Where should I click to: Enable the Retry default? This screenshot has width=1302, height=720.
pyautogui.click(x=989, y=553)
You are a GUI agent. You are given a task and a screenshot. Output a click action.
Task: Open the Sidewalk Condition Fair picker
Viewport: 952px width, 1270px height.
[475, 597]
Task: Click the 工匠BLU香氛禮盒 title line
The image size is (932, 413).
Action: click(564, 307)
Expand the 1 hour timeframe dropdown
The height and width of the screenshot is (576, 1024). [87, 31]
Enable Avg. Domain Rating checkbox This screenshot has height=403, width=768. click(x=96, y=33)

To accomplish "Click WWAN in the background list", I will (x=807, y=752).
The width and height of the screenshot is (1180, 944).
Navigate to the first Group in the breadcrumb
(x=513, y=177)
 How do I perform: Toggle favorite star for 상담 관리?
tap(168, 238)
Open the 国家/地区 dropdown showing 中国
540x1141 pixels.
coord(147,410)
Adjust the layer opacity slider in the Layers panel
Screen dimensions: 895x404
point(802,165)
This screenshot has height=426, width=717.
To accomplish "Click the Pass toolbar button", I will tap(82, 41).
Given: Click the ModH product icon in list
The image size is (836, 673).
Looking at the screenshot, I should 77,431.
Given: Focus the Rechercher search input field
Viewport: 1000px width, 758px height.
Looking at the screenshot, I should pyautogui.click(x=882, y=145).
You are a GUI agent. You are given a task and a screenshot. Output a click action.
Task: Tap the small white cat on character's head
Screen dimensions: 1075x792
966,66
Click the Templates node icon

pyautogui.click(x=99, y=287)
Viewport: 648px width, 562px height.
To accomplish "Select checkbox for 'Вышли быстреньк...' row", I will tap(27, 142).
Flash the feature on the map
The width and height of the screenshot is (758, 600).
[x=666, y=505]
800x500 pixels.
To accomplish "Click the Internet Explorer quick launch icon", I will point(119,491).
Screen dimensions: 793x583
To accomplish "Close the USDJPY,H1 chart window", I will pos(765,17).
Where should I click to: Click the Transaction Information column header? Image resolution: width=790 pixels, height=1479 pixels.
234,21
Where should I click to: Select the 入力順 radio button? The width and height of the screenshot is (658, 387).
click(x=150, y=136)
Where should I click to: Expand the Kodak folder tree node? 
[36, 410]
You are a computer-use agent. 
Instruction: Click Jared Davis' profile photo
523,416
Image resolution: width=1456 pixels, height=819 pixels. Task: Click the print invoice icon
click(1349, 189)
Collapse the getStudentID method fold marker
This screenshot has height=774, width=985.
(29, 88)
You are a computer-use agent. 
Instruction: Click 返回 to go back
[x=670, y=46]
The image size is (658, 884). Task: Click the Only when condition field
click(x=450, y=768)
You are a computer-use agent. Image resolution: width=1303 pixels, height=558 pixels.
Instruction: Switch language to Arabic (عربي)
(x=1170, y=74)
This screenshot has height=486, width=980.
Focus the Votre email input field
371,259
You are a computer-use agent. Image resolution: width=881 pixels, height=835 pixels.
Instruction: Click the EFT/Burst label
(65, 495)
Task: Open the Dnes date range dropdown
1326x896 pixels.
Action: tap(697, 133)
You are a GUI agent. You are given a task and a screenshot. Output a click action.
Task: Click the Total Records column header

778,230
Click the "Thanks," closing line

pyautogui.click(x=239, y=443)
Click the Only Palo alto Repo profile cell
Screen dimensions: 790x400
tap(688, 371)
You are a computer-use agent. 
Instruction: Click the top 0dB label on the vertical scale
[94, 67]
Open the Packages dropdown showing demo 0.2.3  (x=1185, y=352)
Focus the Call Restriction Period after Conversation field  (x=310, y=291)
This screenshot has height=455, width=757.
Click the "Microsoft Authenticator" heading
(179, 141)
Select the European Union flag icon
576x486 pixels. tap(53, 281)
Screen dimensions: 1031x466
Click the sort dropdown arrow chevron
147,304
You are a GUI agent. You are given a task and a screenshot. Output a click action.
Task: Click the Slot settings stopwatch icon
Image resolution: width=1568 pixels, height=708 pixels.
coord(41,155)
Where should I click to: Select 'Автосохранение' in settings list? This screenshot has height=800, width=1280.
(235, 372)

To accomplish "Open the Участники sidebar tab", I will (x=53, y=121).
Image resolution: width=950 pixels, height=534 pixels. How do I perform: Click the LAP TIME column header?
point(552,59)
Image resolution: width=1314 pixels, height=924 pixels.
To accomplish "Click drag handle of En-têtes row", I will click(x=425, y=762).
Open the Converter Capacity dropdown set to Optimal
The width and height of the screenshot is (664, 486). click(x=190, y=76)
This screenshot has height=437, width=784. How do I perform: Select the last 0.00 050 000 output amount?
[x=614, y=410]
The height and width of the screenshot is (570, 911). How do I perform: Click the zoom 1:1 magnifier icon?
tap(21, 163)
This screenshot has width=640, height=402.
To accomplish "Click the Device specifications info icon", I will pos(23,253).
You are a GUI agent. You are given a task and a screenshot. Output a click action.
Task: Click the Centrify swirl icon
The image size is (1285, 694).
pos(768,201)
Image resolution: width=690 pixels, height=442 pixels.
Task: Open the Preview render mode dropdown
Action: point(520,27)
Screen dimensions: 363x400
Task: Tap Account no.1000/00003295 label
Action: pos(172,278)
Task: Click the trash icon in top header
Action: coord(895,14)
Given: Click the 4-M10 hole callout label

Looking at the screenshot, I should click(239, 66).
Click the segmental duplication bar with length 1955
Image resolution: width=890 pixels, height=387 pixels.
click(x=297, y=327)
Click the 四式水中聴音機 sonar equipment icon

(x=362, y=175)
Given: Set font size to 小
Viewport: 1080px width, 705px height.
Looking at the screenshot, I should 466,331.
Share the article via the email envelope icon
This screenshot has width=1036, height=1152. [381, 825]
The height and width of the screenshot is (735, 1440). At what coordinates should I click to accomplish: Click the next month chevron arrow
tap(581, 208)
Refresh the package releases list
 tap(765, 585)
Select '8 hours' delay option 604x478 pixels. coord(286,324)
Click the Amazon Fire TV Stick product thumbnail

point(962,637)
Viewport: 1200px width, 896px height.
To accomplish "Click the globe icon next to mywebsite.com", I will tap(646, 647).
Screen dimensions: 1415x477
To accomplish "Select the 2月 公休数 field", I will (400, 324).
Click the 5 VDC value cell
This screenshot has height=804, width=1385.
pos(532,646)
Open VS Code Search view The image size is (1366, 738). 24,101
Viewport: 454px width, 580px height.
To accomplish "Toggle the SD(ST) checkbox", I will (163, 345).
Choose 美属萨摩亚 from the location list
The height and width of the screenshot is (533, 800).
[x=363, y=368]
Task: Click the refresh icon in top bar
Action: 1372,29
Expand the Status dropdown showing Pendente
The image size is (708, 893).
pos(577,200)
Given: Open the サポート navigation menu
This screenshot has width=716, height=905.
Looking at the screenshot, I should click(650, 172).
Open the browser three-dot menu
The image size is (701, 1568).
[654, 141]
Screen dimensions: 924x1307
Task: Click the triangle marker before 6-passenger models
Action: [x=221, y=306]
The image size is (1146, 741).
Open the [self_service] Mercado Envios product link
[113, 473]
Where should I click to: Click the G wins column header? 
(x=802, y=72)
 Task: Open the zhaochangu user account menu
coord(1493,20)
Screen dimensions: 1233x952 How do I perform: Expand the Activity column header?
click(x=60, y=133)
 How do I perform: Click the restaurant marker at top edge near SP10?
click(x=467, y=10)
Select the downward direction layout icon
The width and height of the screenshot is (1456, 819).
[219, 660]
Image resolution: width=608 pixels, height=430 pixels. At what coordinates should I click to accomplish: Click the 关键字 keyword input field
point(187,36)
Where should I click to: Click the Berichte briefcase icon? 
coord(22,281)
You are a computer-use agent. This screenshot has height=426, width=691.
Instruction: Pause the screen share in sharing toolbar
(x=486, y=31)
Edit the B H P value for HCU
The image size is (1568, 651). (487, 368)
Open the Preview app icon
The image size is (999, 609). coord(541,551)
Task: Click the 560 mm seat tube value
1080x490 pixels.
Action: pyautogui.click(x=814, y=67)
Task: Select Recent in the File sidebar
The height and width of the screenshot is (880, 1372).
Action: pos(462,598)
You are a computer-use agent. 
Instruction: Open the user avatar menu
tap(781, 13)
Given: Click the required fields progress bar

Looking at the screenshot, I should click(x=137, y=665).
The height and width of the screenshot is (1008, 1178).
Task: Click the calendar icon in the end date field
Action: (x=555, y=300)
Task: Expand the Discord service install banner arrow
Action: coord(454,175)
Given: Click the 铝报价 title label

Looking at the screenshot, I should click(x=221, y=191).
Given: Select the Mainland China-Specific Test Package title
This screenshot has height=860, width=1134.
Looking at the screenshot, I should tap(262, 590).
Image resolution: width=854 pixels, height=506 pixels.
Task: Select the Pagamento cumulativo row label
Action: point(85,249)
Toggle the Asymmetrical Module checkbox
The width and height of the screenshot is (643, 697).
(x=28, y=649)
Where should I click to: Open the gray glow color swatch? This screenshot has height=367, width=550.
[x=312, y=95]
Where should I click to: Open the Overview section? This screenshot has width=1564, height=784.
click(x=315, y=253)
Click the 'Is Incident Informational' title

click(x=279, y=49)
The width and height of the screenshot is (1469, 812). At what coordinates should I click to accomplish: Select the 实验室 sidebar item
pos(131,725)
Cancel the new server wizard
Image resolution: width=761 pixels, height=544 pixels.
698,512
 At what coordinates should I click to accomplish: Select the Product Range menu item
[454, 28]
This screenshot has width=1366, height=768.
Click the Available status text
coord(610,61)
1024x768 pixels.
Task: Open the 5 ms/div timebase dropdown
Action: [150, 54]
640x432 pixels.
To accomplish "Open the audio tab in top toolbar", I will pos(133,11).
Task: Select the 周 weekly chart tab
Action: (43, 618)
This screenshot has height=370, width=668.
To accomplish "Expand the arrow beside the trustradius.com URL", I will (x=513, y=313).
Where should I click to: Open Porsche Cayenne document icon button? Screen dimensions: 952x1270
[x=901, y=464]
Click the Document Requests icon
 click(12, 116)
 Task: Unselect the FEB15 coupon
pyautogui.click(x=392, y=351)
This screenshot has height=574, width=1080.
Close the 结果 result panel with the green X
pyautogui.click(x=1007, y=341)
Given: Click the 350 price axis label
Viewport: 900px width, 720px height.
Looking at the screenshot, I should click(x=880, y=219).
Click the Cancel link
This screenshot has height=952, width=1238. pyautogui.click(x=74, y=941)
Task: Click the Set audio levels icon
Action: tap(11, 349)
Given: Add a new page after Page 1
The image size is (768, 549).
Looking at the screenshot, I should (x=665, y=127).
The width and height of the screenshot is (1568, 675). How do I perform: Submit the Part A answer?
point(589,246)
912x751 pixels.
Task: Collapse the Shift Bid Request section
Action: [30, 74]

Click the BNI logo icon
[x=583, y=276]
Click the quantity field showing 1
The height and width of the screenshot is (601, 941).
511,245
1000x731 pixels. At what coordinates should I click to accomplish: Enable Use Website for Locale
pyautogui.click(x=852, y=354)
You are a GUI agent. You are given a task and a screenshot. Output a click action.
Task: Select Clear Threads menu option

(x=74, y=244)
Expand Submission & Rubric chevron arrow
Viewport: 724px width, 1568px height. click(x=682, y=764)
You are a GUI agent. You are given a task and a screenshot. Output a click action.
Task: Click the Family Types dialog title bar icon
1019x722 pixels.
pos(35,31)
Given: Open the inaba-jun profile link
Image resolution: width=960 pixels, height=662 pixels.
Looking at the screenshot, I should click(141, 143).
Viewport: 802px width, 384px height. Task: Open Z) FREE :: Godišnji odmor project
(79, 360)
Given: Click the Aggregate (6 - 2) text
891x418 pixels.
▬▬▬▬▬▬
**What to work on**. Each line of the entries holding the string "after" should be found and copied.

**Answer section**.
Focus the Call Restriction Period after Conversation field  (x=310, y=291)
Given: Add a new page after Page 1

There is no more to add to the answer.